**Your goal:** All lines holding the word "computer" in the listing below need to be copied.

**Given data:**
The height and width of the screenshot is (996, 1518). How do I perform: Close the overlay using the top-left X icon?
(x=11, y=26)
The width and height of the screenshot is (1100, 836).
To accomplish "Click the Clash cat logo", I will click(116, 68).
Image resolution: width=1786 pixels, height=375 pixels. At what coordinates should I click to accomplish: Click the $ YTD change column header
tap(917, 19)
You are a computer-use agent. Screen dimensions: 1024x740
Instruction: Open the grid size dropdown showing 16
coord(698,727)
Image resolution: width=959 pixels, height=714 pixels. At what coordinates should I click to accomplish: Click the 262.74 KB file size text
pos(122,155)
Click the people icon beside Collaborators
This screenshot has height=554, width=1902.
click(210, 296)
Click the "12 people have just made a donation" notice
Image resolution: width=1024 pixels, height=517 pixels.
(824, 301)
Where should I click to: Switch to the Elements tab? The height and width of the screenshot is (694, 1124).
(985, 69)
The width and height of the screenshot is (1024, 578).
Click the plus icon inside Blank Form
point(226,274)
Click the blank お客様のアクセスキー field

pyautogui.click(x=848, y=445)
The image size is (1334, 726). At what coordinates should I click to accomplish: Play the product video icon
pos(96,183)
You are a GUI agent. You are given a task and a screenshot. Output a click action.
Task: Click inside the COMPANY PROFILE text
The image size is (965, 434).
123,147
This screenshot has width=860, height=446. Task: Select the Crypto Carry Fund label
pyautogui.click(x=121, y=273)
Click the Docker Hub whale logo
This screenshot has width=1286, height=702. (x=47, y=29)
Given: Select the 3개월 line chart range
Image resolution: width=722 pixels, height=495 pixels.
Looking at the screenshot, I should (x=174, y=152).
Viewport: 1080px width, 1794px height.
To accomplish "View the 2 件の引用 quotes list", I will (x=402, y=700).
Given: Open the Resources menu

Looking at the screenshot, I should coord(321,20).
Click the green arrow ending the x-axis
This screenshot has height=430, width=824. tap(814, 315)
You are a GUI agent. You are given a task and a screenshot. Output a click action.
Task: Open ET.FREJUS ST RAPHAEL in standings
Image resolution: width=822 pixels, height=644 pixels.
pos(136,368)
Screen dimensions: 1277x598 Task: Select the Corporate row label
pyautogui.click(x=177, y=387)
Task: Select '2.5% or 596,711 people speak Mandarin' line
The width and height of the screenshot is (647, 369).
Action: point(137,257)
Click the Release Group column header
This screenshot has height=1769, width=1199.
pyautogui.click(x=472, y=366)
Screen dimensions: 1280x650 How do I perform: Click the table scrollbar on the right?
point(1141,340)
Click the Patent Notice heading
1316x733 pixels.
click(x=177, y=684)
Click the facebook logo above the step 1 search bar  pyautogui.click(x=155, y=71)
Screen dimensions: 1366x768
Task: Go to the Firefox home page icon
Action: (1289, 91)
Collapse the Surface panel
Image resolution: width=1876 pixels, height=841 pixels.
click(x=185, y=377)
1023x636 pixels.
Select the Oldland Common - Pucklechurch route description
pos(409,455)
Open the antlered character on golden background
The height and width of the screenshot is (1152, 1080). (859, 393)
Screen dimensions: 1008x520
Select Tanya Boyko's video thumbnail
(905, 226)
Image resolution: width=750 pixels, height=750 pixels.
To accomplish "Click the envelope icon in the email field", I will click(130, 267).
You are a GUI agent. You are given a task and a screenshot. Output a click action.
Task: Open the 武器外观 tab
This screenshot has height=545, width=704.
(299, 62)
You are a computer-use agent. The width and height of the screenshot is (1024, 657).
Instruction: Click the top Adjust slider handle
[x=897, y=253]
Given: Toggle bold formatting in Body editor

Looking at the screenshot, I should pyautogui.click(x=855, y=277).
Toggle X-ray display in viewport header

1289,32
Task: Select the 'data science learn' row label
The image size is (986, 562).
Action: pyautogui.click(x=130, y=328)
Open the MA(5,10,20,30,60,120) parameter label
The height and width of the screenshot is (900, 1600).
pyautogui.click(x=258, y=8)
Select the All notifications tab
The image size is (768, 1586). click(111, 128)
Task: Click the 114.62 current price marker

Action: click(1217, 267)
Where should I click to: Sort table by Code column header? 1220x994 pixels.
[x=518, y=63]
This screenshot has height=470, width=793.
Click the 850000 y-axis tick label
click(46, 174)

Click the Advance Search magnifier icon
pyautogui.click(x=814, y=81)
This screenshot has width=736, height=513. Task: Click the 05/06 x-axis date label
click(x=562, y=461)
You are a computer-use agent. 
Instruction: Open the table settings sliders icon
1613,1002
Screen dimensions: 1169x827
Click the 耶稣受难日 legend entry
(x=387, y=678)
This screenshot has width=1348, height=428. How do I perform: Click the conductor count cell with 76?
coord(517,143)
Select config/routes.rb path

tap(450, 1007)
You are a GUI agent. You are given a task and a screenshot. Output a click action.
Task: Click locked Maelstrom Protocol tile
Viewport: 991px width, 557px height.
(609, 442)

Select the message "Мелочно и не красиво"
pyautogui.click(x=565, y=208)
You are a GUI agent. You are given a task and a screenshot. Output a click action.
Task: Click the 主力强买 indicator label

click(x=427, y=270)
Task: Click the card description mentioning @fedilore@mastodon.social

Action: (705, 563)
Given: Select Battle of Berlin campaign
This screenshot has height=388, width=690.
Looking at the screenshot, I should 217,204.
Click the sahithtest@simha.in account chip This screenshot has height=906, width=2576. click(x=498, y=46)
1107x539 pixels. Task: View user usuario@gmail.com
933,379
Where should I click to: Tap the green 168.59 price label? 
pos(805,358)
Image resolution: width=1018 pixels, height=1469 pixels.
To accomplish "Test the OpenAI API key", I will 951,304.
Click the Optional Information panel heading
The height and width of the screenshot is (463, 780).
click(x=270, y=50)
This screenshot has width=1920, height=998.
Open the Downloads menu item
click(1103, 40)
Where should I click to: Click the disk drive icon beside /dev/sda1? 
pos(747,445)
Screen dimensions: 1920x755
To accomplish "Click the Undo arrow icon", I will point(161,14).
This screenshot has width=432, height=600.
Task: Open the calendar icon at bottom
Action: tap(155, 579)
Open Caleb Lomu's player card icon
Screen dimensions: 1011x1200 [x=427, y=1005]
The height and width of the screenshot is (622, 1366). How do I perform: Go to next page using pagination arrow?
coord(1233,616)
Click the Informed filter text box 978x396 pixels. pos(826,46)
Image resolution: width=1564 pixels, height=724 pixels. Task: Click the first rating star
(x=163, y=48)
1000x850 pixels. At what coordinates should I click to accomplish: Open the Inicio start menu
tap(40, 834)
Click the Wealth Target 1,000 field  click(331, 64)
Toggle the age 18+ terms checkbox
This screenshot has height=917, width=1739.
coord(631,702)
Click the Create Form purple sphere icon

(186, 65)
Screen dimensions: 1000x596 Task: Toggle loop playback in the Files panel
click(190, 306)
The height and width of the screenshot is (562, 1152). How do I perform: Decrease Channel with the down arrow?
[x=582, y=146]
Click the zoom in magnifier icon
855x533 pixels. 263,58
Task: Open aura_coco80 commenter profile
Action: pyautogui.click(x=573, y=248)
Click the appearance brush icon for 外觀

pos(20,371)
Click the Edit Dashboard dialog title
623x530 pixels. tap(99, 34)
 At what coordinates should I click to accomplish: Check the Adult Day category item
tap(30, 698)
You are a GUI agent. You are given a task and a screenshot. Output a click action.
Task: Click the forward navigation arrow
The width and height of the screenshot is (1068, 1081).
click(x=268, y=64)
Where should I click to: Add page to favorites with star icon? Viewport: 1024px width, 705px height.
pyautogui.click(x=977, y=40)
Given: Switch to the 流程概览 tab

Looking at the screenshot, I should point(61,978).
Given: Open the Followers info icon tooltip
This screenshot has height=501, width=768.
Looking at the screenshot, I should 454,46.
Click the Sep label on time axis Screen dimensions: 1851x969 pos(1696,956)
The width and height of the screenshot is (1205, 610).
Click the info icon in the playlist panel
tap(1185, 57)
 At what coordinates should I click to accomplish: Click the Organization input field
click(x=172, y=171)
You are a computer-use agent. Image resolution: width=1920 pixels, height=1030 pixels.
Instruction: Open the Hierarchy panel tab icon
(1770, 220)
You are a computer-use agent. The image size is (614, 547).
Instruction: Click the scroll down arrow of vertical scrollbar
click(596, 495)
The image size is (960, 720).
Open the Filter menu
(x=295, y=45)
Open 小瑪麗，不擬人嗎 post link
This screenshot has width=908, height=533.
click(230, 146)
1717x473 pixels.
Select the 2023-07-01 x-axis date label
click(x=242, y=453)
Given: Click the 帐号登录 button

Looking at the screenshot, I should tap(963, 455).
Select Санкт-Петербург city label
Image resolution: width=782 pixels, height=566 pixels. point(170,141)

**Task answer:**
You are a computer-use agent. Screen dimensions: 1024x740
You are a computer-use agent. The width and height of the screenshot is (1024, 657).
You are a computer-use agent. 
You are a computer-use agent. Image resolution: width=1920 pixels, height=1030 pixels.
You are a computer-use agent. The image size is (614, 547).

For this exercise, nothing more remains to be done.